VM-Class change on the Guest cluster yaml does not provision new VMs with new VM class.

Products

VMware vSphere Kubernetes Service

Issue/Introduction

The guest cluster's VM class was updated in the cluster YAML, but new VMs using the updated VM class failed to provision.
Describe of the kcp for the guest cluster shows:

Message: Following machines are reporting unknown etcd member status: <cluster-name-control-plane-A>,<cluster-name-control-plane-B>,<cluster-name-control-plane-C>

Logs snippets from var/log/pods/vmware-system-capw_kubeadm-control-plane-controller-manager/manager/x.log on Supervisor has below entries:

YYYY-MM-DDTHH:MM:SS. stderr F E0308 12:36:45.0070611 controller.go:326] "Reconciler error" err="failed to get etcdStatus for workload cluster <cluster-name>: failed to create etcd client: could not establish a connection to any etcd node: unable to create etcd client: context deadline exceeded" controller="kubeadmcontrolplane" controllerGroup="controlplane.cluster.x-k8s.io" controllerKind="KubeadmControlPlane" kubeadmControlPlane="<namespace/cluster-name>" namespace="<namespace-name>" name="<cluster-name>" reconcileID=<ID>

YYYY-MM-DDTHH:MM:SS. stderr F I0116 22:15:01.5345821 remediation.go:286] "etcd cluster projected after remediation of cluster-CP-VM-name" controller="kubeadmcontrolplane" controllerGroup="controlplane.cluster.x-k8s.io" controllerKind="KubeadmControlPlane" kubeadmControlPlane="namespace-name/cluster-name" namespace="namespace-name" name="cluster-name" reconcileID=...
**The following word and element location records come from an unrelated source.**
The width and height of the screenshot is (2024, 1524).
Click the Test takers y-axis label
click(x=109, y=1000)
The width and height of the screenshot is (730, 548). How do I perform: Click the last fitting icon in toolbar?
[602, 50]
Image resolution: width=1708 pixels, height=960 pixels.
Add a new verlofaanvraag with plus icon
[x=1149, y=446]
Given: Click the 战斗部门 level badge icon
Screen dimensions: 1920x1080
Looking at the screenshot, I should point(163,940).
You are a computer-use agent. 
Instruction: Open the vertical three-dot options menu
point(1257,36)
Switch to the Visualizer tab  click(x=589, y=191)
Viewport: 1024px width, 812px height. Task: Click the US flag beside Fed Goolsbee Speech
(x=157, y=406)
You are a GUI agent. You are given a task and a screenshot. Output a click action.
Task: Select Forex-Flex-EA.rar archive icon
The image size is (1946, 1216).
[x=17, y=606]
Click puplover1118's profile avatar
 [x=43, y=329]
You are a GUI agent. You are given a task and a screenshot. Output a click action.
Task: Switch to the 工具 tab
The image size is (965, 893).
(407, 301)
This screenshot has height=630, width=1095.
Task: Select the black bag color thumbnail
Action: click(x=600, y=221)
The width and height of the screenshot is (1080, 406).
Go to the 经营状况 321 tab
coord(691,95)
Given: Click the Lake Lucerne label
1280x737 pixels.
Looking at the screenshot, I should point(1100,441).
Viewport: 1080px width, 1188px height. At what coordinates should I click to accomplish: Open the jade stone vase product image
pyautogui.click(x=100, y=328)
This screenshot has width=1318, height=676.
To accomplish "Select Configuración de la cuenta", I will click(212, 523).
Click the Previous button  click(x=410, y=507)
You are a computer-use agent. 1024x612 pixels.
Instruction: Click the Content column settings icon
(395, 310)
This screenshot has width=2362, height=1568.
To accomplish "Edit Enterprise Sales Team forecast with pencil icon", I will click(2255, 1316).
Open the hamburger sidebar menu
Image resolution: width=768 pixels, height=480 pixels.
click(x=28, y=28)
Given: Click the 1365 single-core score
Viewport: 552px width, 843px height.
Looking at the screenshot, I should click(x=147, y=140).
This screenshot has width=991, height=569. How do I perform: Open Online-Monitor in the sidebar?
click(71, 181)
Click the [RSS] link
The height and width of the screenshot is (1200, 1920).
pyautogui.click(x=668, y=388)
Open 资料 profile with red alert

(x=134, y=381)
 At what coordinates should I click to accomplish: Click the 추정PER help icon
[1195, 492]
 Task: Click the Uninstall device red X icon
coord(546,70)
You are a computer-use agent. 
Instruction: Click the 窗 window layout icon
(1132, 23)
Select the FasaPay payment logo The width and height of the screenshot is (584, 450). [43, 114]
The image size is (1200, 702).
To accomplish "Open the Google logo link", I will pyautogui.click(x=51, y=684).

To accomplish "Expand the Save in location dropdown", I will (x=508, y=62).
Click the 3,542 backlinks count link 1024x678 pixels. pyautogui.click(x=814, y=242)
Curl over port 6443 to the svc of the Guest cluster returned status 'OK' which means the Control Plane nodes are able to communicate between each other.

Environment

vSphere with Tanzu

Cause

The older version of CAPI has difficulty managing unresponsive guest clusters.
If any of the following controllers on the Supervisor are in an error state (Terminating or Pending), guest cluster reconciliation gets queued:
- capi-controller-manager
- capi-kubeadm-control-plane-controller-manager
- capi-kubeadm-bootstrap-controller-manager

Resolution

Verify the Guest cluster etcd is healthy.
- Example:
  
  root@************** [ ~ ]# etcdctl --cluster=true endpoint health -w table
  +--------------------------+--------+------------+-------+
  | ENDPOINT | HEALTH | TOOK | ERROR |
  +--------------------------+--------+------------+-------+
  | https://**************:2379 | true | 4.671596ms | |
  | https://**************:2379 | true | 7.120376ms | |
  | https://**************:2379 | true | 7.356998ms | |
  +--------------------------+--------+------------+-------+
  
  root@************** [ ~ ]# etcdctl member list -w table
  +------------------+---------+----------------------------------+--------------------------+--------------------------+------------+
  | ID | STATUS | NAME | PEER ADDRS | CLIENT ADDRS | IS LEARNER |
  +------------------+---------+----------------------------------+--------------------------+--------------------------+------------+
  | ************** | started | ************** | https://**************:2380 | https://**************:2379 | false |
  | ************** | started | ************** | https://**************:2380 | https://**************:2379 | false |
  | ************** | started | ************** | https://**************:2380 | https://**************:2379 | false |
  +------------------+---------+----------------------------------+--------------------------+--------------------------+------------+
  root@************** [ ~ ]# etcdctl --cluster=true endpoint status -w table
  +--------------------------+------------------+---------+---------+-----------+------------+-----------+------------+--------------------+--------+
  | ENDPOINT | ID | VERSION | DB SIZE | IS LEADER | IS LEARNER | RAFT TERM | RAFT INDEX | RAFT APPLIED INDEX | ERRORS |
  +--------------------------+------------------+---------+---------+-----------+------------+-----------+------------+--------------------+--------+
  | https://**************:2379 | ************** | 3.5.11 | 176 MB | false | false | 83 | 584410086 | 584410086 | |
  | https://**************:2379 | ************** | 3.5.11 | 176 MB | true | false | 83 | 584410086 | 584410086 | |
  | https://**************:2379 | ************** | 3.5.11 | 176 MB | false | false | 83 | 584410086 | 584410086 | |
  +--------------------------+------------------+---------+---------+-----------+------------+-----------+------------+--------------------+--------+
Get status of tkc's api-server & test its connectivity to capi-controllers
1. Get the svc corresponding to the namespace:
  
  kubectl get svc -n <namespace>
  
  Eg:
  [ ~ ]# kubectl get svc -n namespace01
  NAME TYPE CLUSTER-IP EXTERNAL-IP PORT(S) AGE
  tkc-xsmall-control-plane-service LoadBalancer ##.##.#.## ###.###.#.### 6443/TCP 44d
2. Check the health of the Cluster External IP:
  
  curl -k https://<EXTERNAL-IP obtained from above step>:6443/healthz
  
  e.g. output:
  root@<Supervisor CP node name>[ ~ ]# curl -k https://<EXTERNAL-IP>:6443/healthz
  ok
Restart the CAPI controllers by scaling down and up the replicas of the pods.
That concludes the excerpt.